┌─ Passage

Saturday, August 8, 2009

Attension to Detale

In a completely unintentional but, at least for the purposes of my blogging, somewhat fortuitous coincidence that makes for a smooth transition from my last post to this one, I've spent my last two days of my life shut up in my garage. Starting the next Google? Youtube? Building self-replicating Hannah Montana dolls to take over the world? No, I was doing something a lot less exciting and a lot more difficult: trying to fix my car.

Without going into the laborious details of my House-like diagnostic genius and my profound mechanical prowess, at the end of the day I found out that the cause of all my headaches, the reason why my ABS/ETS/XKCD system wasn't working, was because the accountants over at Mercedes-Benz thought it imprudent to stick an extra ten cents worth of solder onto an $1800 circuit board. Although it was satisfying to put my planet-sized electrical engineering tuition bill to good use, it was still frustrating and frightening to think that a slight lapse in attention to such a miniscule detail almost became the downfall of an otherwise finely engineered, $50,000 automobile.


The approximate amount, and corresponding cost, of extra solder that would have saved me ten hours and the car from its dismal reliability rating.

And this brings up a critical point that, despite being in a country where big ideas and crazy dreams are cherished, success often depends on much more mundane habits like attention to detail. The only U.S. products that still dominate internationally come from its high-tech industry, an industry built by obsessive-compulsive engineers like Bill Gates, Steve Jobs, and the Google guys. Was a computer operating system like MS-DOS truly that groundbreaking when it was released in the 1980s, a decade after the first Unix build? Similarly, the Ipod was unveiled three years after the first commercial mp3 player, and by the time Google entered the search-engine fray, giants like Yahoo and AOL had been in the market for eons. These companies didn't necessarily make anything new, but they made every facet of existing products better.

└─

__What you are asked to do__
Pick up the blog post on attention to detail and fixing the car where it stops, and write its next few paragraphs in the same voice.

┌─ Listed records

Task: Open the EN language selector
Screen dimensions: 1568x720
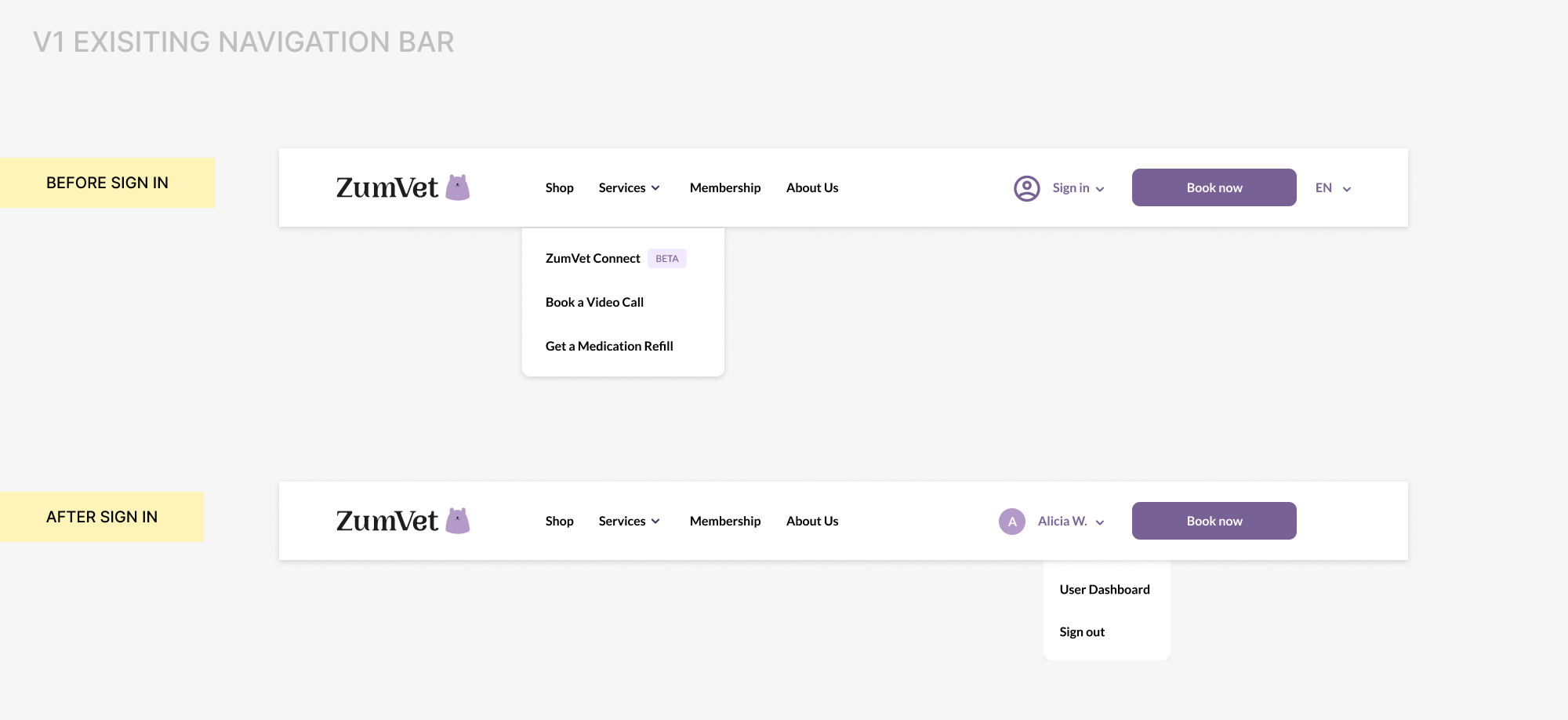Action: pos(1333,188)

└─
┌─ Listed records

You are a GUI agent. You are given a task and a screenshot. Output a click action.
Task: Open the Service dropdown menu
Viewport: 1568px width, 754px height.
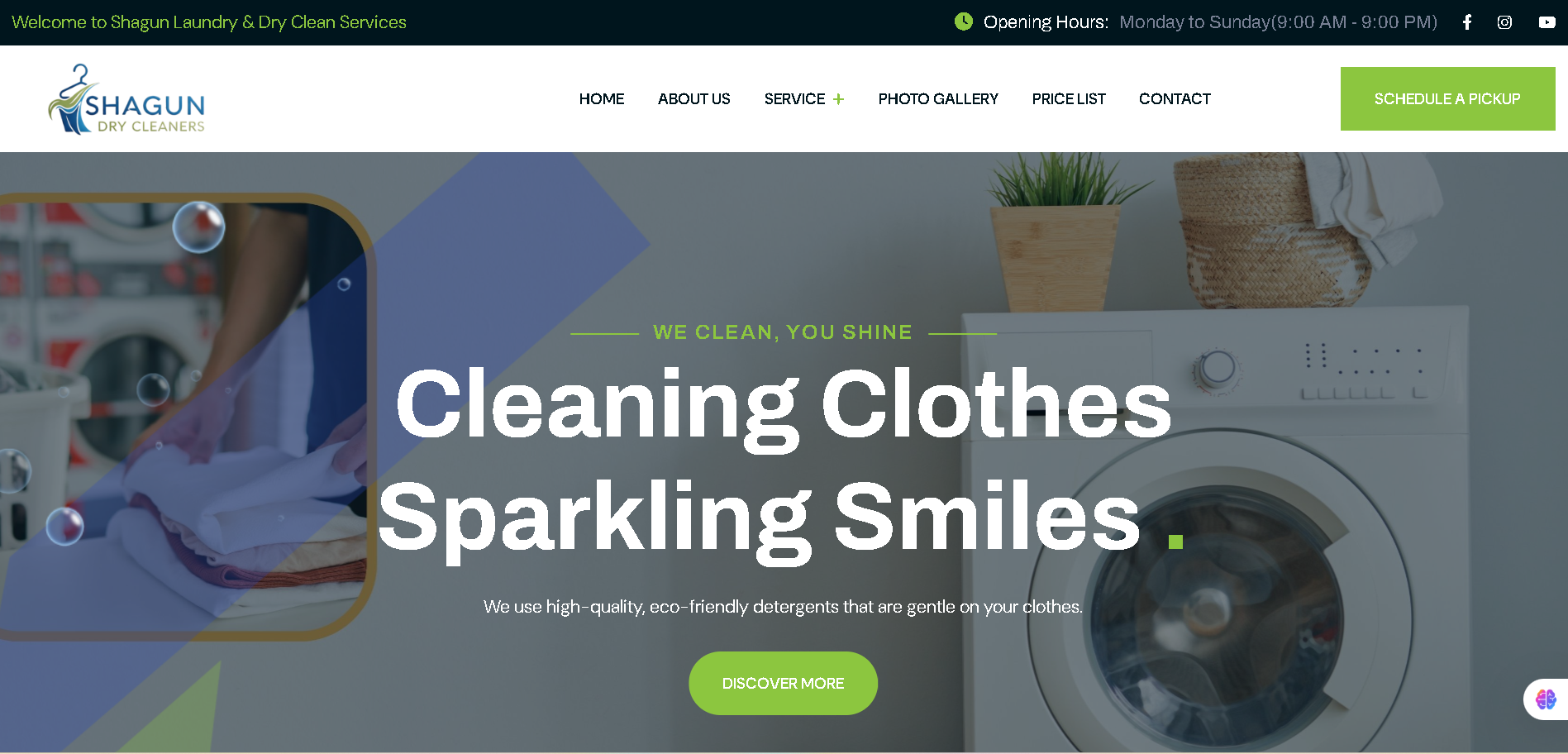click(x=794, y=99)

└─

__Exercise response__
The more worrisome aspect of all this, though, is that attention to detail doesn't seem to be a trait that you're born with, or you can learn, but is inexplicably tied to your cultural background. Returning to the subject of cars, I used to think that Japanese automakers sprinkled some magical Shinto dust onto their cars so they would last forever, but now I think that their success has, just like that of America's technology companies, been a result of their scrupulous attention to even the tiniest of components:

A big-thinking GM executive might say, "okay, we've got four wheels and an engine, so let's weld a lot of steel to it to make it safe, then weld some more steel on it to make it bigger, and hey, while we're at it, let's weld some more steel on the front to make it uglier, and we'll call it a Hummer."


The deep sea angler fish was the main inspiration for the design of the Hummer H2. Other artistic influences include a brick and Ayers Rock.

A detail-oriented Mazda executive on the other hand would say, "watashiwa domo arigato naruto tokyo", or translated, "we have the RX series, which has been one of the most successful sports coupes in the world for several decades, but what if we made it better by shaving 88 grams from the rear-view mirror for the new RX-8?" Japanese cars aren't bigger or faster than their American counterparts, nor are they styled with the zeal and passion of the Europeans, but because of their obsession over the nittiest of bits, Hondas and Toyotas have become the most fuel-efficient, most-reliable, and downright most practical cars in the entire world.

Moral of the rather circumlocutious story: Chinese manufacturers need to go to Japan and learn how to not make crappy exports. And always, always over-solder.